======== Entries supplied ========

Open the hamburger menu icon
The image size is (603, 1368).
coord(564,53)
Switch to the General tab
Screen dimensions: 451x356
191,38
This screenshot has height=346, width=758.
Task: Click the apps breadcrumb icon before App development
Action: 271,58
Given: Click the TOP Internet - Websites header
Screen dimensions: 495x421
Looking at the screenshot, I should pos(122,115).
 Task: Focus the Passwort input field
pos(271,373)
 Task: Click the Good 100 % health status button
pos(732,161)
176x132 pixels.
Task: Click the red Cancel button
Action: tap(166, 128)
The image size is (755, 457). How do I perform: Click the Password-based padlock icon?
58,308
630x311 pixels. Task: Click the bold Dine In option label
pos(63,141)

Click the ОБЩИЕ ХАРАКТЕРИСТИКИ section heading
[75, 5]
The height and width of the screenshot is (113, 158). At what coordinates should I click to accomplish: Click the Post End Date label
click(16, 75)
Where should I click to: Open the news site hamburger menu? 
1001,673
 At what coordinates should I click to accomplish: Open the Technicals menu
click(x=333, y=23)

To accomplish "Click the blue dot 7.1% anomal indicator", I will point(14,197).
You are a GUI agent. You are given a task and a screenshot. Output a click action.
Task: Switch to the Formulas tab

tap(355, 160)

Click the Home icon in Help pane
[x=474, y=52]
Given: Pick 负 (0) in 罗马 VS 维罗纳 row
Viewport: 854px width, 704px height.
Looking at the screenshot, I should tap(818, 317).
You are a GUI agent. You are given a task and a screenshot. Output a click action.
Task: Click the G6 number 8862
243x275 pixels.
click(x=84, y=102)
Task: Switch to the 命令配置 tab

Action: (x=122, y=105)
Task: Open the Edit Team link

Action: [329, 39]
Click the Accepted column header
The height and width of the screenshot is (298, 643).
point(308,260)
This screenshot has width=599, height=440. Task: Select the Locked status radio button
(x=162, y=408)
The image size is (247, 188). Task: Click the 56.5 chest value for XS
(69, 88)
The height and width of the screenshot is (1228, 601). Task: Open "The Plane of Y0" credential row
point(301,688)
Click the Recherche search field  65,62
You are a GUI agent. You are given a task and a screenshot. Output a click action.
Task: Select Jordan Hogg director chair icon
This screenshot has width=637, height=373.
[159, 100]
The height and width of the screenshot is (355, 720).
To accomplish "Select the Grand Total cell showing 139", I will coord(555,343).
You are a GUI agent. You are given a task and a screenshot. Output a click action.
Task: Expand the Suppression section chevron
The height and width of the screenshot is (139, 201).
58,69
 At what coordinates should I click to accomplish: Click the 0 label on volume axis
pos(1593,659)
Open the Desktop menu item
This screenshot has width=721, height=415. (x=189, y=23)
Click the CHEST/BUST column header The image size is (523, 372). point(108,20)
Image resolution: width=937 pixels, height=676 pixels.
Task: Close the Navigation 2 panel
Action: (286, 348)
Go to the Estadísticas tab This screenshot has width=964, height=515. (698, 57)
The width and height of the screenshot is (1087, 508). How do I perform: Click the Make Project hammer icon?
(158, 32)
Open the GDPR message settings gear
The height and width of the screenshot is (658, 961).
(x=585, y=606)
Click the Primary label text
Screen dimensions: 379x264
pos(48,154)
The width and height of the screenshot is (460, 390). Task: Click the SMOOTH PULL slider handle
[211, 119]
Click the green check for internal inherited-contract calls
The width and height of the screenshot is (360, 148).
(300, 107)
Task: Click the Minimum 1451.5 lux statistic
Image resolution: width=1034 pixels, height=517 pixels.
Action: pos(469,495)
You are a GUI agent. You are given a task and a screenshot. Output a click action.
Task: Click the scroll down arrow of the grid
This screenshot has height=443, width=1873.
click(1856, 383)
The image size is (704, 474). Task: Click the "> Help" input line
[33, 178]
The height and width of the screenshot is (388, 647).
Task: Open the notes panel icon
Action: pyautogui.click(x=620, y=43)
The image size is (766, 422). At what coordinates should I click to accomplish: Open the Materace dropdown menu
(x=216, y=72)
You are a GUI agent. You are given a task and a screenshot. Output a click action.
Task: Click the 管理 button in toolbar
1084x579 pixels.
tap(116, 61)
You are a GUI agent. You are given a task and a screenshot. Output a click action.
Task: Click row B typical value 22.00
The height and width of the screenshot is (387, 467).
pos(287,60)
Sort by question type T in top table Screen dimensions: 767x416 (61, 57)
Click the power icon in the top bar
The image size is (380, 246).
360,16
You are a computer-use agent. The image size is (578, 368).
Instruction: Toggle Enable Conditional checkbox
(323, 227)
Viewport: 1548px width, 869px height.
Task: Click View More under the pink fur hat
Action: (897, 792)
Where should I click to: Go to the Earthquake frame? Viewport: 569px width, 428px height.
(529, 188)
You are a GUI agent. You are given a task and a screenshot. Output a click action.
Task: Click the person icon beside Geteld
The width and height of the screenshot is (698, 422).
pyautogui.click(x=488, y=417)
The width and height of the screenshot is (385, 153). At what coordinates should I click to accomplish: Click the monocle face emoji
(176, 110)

========

» **Work to complete**
Filter the lines above, keeping each one that contains the string "will".

» **Response area**
To accomplish "Click the blue dot 7.1% anomal indicator", I will point(14,197).
To accomplish "Select the Grand Total cell showing 139", I will coord(555,343).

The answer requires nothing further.